I have a terrible confession to make: I’ve never been to Oktoberfest. Not just because I never happened to be in Germany when Oktoberfest is on (because every time I went, I was still of school age, or at university), but because I’ve always been afraid to go to beer gardens anyway. Ever since I hit puberty at the age of 10, you see, I’ve been hyper-cautious of men. Oglers, grabbers, gropers and worse. Oh sure, not all men. But enough of them to make me leery of them all, especially when buckets of beer are in play. And I’m under no illusions about German men in particular, because I’m German and that’s what I grew up among. I know those guys like the back of my own hands. Which is why this article doesn’t surprise me in the least:
Do you know the story of the young German who pulled his victim into the bushes, tore her blouse and underwear, and finally raped the woman? Or that of the 53-year-old musician from Nordrhein-Westfalen, who upskirted women with a videocamera for hours? Or the story of the woman who fell asleep in a park, and despite dozens of eyewitnesses, was raped twice in the next few hours?

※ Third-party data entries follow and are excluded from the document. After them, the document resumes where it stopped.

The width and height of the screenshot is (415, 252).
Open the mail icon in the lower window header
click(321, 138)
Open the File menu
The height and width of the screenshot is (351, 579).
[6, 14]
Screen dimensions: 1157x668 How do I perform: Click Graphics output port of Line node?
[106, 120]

These stories, which you probably haven’t heard, are three of hundreds of sexual assaults that took place last year at Oktoberfest in München. And this even though security seems to be the topic of the day. A fence was built, handbag checks brought in, more video cameras mounted, the number of police and security guards visibly increased. One reads of new threats such as Islamist terror, Ansbach, and refugee mobs a lot. But of a type of violence that is so commonplace that it’s now a part of Bavarian folk-festival culture, one hardly reads a thing: Sexualized violence against women.

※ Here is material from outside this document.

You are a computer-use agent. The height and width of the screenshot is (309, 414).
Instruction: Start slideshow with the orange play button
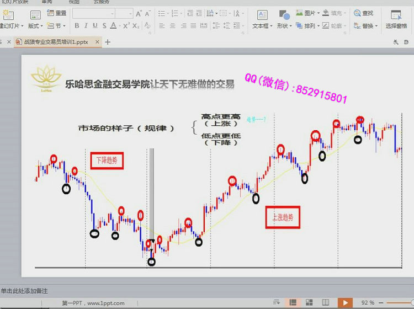(x=345, y=303)

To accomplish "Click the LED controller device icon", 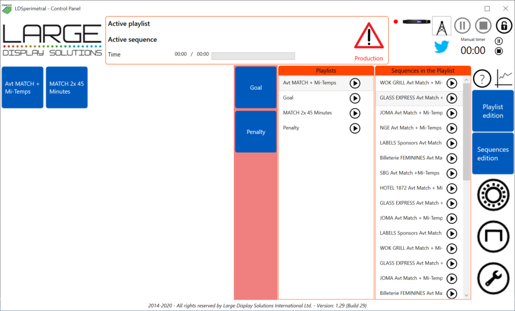I will [415, 22].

Like I said: Hardly. On a Facebook fan page for 1860 München, the topic does come up. “Form sex mobs and stick lion stickers on women’s cleavages and photograph them, then post them on our wall.” Nobody seems to be disturbed by that. The call for mass sexual assault has been there for days. It got 135 “likes”.
Usually, one only hears “sexual assault” and “Oktoberfest” in one breath when someone wants to insist that there’s no comparison between it and “that”. “That” being New Year’s Even in Köln. Then, the gropers were foreigners, and sexual assault was just that. And not a “jokey grab under the skirt”, that would end with the “naughty boy” getting a beer glass over the head. That’s not from the back cover of some dirndl-porno, but in a report by München police from last year. In the face of such police work, is anyone still wondering why you can’t compare the Köln cathedral square with the Oktoberfest fairgrounds?
During Oktoberfest 2015, the police recorded 1,191 criminal acts. The police were called to the scene over 2,000 times. There were 372 physical injuries. 20 sexual crimes. That sounds like a small number, especially in relation to the four million visitors. But the number of reported crimes isn’t so small because sexualized violence at Oktoberfest isn’t normalized. On the contrary, because rape, sexual duress and harassment at Oktoberfest are as normalized as the ritualized groping of waitresses.
“Just the short path to the toilets is like running a gauntlet. Three hugs from drunk strange men, two whacks on the butt, one hiked-up dirndl-skirt, and a bucket of beer deliberately poured down the cleavage, are what you can expect over 30 metres,” wrote two women in the Süddeutsche Zeitung. Every year, women report that in a lot of the beer tents, it’s impossible not to get groped. That security guards won’t even try to stop handsy men. That waitresses are being forced to take self-defence courses. That victim services are warning women visitors and natives in the area of the Theresienwiese against going home alone at night. Duly noted: As protection against rapists, not terrorists.
That danger, naturally, is also there. And not just since the backpack-bombing in Ansbach. 13 people died, and 68 were badly injured, in 1980, when a right-wing extremist student from Baden-Württemberg blew himself up at the entrance to the Theresienwiese. The reaction to the violent act of a German was slack even then. The next morning, they went on celebrating.
Translation mine.
So you can see, now, why I’m so damn skeptical and critical of the menzers (for of course they’re menzers!) who tout the imaginary problem of “rapefugees” while screaming “NOT ALL MEN!” whenever someone mentions how dangerous it is to be a woman in a boozy (and mostly white male) environment during a traditional celebration. When sexual assualts from groping all the way to full-on rape are part of the “tradition”, it’s hardly surprising that women are not going to want any part of it.
And one can’t claim that this “tradition” is part of the depraved upbringing of those pesky brown foreigners, because it’s white guys (and in this case, specifically, GERMANS) doing it. And getting away with it, too. Just like that neo-Nazi student who blew himself up in 1980, apparently any guy with white skin is not considered a “real” threat.
And when sexism and racism work against women this way, it makes sense for feminists not only to be anti-sexist, but anti-racist, and anti-fascist as well.
After all, our security is at stake!